Could you copy each line of the entries that contains "arrow"?

═════ Dataset records

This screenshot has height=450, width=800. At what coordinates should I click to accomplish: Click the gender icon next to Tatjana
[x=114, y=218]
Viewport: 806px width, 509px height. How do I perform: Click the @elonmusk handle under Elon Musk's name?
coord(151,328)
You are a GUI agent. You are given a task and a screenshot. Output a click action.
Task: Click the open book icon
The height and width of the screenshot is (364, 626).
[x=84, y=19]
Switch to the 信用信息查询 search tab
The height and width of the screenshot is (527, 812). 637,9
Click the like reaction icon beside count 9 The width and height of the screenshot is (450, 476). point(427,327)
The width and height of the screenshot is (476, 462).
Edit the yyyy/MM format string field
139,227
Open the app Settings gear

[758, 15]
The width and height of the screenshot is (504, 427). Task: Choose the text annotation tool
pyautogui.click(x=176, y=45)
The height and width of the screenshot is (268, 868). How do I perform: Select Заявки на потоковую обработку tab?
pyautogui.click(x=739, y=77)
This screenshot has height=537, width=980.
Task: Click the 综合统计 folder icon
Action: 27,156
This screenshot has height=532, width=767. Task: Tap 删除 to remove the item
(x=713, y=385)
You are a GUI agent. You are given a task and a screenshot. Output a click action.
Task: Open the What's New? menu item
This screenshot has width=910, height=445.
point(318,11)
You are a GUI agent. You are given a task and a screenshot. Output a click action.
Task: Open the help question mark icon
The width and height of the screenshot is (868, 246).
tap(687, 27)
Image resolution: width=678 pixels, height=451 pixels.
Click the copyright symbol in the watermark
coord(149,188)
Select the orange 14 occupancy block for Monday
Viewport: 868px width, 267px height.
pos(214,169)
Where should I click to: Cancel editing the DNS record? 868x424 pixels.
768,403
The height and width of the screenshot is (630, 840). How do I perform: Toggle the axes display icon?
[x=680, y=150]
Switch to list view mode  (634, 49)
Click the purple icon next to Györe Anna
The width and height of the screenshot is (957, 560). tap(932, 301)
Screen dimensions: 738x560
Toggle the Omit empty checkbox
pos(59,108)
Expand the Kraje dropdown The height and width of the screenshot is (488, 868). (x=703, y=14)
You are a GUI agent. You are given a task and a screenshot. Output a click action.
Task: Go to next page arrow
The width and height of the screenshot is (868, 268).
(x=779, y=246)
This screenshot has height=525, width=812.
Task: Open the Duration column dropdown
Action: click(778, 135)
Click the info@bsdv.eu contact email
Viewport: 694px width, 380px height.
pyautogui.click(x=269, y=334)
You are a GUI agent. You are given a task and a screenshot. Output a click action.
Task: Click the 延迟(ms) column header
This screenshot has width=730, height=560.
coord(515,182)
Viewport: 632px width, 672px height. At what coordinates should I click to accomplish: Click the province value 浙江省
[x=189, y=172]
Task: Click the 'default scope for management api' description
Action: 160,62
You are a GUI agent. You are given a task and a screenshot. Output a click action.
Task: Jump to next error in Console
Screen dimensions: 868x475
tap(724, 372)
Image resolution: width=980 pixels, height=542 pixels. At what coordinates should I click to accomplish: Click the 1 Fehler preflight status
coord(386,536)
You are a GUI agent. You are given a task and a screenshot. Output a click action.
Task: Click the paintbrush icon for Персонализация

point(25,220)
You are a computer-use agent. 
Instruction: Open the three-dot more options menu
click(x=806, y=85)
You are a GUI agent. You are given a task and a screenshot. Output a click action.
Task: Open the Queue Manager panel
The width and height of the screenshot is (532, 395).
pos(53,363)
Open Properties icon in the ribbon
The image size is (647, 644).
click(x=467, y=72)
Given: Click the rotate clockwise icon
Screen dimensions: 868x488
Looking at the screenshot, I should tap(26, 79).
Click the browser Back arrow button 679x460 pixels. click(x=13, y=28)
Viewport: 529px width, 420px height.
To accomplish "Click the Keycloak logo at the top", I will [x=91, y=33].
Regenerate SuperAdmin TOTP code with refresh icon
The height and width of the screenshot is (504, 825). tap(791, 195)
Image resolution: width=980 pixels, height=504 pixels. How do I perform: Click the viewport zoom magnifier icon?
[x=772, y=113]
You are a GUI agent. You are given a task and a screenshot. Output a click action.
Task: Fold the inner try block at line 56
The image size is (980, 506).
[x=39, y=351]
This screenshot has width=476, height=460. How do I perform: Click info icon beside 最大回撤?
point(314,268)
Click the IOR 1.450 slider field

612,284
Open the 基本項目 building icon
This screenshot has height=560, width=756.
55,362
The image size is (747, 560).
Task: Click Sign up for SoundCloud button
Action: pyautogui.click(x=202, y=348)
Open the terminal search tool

══════════

Your solution -
Task: Go to next page arrow
Click the browser Back arrow button 679x460 pixels. click(x=13, y=28)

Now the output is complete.